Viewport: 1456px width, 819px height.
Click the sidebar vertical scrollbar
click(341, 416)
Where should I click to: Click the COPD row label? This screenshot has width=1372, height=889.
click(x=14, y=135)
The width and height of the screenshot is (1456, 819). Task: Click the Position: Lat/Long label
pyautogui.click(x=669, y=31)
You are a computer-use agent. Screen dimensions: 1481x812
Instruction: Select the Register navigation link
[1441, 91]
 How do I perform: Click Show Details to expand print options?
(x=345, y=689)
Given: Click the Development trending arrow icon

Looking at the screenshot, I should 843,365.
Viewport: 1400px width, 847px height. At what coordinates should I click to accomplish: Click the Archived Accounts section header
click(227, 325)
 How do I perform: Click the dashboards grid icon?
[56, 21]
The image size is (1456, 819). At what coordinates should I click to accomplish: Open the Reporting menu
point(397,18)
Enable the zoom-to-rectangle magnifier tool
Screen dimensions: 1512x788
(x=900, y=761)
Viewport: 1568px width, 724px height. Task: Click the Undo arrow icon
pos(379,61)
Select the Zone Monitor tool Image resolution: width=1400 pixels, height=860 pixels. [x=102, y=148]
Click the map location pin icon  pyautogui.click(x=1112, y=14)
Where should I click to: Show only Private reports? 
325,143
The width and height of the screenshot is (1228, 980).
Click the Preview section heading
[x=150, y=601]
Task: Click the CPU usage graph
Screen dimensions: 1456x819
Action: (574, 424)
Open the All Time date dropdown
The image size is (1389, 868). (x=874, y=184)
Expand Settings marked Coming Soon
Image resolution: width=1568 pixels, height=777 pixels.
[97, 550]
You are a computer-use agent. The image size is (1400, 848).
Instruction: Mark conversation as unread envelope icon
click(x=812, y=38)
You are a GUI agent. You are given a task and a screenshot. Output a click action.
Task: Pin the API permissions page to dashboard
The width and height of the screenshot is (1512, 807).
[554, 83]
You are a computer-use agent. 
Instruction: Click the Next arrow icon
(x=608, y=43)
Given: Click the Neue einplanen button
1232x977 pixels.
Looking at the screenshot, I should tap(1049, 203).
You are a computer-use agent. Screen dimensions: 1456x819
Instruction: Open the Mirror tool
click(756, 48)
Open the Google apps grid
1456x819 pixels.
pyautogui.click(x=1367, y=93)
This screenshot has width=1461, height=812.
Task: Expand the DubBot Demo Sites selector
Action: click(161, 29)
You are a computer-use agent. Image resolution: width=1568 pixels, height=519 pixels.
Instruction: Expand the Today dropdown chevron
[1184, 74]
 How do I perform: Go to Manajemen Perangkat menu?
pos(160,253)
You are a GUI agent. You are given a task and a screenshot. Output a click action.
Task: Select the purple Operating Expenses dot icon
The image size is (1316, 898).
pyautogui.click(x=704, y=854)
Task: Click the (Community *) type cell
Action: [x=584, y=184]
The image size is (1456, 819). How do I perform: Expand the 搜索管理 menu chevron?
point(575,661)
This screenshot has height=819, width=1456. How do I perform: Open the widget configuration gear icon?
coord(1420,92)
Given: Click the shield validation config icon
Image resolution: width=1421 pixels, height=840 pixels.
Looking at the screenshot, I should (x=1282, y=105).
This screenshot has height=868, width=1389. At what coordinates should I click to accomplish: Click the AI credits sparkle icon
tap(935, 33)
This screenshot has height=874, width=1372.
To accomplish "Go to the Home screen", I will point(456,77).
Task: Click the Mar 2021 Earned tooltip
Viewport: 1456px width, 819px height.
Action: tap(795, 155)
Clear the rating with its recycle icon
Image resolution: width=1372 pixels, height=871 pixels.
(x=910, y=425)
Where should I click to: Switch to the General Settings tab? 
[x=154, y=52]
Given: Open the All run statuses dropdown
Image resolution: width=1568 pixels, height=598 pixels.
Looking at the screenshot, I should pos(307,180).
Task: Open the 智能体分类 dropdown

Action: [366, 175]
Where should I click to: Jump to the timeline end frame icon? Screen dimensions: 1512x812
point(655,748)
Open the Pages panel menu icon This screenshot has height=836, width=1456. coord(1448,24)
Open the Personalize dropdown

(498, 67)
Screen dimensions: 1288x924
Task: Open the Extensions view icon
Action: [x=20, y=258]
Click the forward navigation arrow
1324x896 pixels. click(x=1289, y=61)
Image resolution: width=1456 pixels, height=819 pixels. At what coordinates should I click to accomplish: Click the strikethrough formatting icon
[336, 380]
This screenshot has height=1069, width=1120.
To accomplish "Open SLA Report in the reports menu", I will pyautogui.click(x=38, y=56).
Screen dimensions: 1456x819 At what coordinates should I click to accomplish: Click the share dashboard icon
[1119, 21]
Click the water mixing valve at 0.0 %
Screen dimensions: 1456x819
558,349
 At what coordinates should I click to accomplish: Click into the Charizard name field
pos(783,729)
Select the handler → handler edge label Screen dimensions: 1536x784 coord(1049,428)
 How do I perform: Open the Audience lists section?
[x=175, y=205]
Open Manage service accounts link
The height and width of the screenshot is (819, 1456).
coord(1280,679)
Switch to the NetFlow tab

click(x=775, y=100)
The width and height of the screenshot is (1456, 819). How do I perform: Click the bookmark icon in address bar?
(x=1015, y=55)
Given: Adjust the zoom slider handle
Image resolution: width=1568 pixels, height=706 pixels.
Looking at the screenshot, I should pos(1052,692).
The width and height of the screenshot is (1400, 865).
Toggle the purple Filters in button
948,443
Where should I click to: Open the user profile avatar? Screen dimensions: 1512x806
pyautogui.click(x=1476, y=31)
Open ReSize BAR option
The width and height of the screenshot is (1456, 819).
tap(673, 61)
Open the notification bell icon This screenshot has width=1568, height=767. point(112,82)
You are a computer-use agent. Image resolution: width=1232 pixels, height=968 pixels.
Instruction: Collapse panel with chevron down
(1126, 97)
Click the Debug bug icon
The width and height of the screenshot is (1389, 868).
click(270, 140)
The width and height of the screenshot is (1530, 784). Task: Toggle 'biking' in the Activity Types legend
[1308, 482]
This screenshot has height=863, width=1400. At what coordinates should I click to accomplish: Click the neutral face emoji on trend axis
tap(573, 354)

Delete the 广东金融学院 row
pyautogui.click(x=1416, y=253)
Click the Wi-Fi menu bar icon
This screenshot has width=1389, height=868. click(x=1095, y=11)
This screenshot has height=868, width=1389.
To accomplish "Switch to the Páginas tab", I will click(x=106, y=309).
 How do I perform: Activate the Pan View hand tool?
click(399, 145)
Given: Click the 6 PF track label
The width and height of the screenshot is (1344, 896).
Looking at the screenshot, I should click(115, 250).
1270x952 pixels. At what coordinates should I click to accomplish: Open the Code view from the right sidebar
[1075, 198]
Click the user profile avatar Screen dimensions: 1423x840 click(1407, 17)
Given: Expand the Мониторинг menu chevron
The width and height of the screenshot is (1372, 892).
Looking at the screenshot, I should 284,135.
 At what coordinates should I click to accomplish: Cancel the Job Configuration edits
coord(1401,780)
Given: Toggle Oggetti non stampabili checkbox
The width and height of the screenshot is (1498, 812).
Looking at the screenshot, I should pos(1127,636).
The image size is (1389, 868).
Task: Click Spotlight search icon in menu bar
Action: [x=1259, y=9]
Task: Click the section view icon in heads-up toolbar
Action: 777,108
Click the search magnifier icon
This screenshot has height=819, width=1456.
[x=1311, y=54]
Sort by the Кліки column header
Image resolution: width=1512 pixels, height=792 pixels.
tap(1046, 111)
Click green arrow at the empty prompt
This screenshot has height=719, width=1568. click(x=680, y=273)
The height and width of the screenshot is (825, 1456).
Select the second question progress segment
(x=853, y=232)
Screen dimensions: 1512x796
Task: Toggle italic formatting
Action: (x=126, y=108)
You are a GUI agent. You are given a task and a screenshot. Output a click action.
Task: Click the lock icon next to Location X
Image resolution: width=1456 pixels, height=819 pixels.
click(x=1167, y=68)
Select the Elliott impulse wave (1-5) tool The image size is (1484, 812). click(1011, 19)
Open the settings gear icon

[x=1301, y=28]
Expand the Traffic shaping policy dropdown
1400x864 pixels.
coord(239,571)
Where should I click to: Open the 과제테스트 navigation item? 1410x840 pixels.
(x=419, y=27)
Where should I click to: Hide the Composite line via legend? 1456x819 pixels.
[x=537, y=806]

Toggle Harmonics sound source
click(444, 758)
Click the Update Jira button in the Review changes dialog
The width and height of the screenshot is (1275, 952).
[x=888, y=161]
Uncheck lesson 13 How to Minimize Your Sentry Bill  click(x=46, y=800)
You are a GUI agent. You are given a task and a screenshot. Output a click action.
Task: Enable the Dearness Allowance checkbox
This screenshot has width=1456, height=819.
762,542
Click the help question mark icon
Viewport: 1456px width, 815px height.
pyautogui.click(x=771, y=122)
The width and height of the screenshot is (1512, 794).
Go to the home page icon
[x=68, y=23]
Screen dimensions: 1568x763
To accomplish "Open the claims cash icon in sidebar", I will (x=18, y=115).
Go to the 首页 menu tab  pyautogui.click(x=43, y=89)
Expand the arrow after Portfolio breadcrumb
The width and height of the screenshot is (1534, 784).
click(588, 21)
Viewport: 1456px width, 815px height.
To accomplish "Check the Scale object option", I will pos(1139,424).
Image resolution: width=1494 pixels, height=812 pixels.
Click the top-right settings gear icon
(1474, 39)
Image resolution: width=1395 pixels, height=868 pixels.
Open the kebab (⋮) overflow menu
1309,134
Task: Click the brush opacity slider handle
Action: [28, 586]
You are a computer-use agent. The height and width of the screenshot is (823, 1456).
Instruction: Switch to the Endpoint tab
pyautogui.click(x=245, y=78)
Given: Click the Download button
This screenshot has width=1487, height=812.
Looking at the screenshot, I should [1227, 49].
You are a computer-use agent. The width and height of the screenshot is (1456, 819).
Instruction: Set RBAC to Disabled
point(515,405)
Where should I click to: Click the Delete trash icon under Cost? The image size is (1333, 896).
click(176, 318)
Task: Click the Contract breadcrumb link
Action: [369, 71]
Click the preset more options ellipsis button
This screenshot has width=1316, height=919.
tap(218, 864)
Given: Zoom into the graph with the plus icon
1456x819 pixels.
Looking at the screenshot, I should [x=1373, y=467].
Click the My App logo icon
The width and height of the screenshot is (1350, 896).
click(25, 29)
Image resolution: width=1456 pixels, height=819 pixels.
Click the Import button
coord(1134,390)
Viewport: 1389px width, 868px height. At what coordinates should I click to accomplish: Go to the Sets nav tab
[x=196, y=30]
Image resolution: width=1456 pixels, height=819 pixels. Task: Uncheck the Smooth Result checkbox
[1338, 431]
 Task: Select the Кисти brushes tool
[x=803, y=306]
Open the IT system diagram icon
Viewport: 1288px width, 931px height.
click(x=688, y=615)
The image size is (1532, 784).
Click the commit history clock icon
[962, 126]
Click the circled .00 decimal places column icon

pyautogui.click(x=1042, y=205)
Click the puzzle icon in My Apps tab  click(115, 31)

— YOUR GOAL —
Report every line of the records that contains the word "Enable".

— ANSWER BELOW —
Enable the zoom-to-rectangle magnifier tool
Task: Enable the Dearness Allowance checkbox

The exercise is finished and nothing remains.